Stored dataset items:
Start of Block
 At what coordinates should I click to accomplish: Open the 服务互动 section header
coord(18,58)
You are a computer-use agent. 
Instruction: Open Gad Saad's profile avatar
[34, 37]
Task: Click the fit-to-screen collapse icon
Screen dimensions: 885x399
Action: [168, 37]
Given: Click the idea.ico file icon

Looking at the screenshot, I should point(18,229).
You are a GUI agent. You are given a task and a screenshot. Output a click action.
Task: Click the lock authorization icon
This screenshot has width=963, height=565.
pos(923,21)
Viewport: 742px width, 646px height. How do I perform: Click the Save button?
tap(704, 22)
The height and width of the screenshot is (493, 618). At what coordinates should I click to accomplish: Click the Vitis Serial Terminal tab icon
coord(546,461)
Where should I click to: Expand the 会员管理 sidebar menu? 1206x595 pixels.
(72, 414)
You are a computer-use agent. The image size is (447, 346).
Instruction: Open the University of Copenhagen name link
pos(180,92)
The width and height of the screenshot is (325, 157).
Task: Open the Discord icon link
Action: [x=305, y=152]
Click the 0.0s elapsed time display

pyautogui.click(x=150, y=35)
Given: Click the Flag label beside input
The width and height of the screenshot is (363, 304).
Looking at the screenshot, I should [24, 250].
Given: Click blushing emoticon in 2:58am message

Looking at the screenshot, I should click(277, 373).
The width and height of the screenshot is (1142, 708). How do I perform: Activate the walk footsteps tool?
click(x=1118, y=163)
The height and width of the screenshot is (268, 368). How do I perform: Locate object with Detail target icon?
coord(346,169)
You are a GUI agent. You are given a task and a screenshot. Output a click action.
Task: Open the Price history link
End of Block
Exercise prompt: Set down the lines above exactly as written. Begin at the line containing "Viewport: 742px width, 646px" and stop after the last line.

Response:
Viewport: 742px width, 646px height. How do I perform: Click the Save button?
tap(704, 22)
The height and width of the screenshot is (493, 618). At what coordinates should I click to accomplish: Click the Vitis Serial Terminal tab icon
coord(546,461)
Where should I click to: Expand the 会员管理 sidebar menu? 1206x595 pixels.
(72, 414)
You are a computer-use agent. The image size is (447, 346).
Instruction: Open the University of Copenhagen name link
pos(180,92)
The width and height of the screenshot is (325, 157).
Task: Open the Discord icon link
Action: [x=305, y=152]
Click the 0.0s elapsed time display

pyautogui.click(x=150, y=35)
Given: Click the Flag label beside input
The width and height of the screenshot is (363, 304).
Looking at the screenshot, I should [24, 250].
Given: Click blushing emoticon in 2:58am message

Looking at the screenshot, I should click(277, 373).
The width and height of the screenshot is (1142, 708). How do I perform: Activate the walk footsteps tool?
click(x=1118, y=163)
The height and width of the screenshot is (268, 368). How do I perform: Locate object with Detail target icon?
coord(346,169)
You are a GUI agent. You are given a task and a screenshot. Output a click action.
Task: Open the Price history link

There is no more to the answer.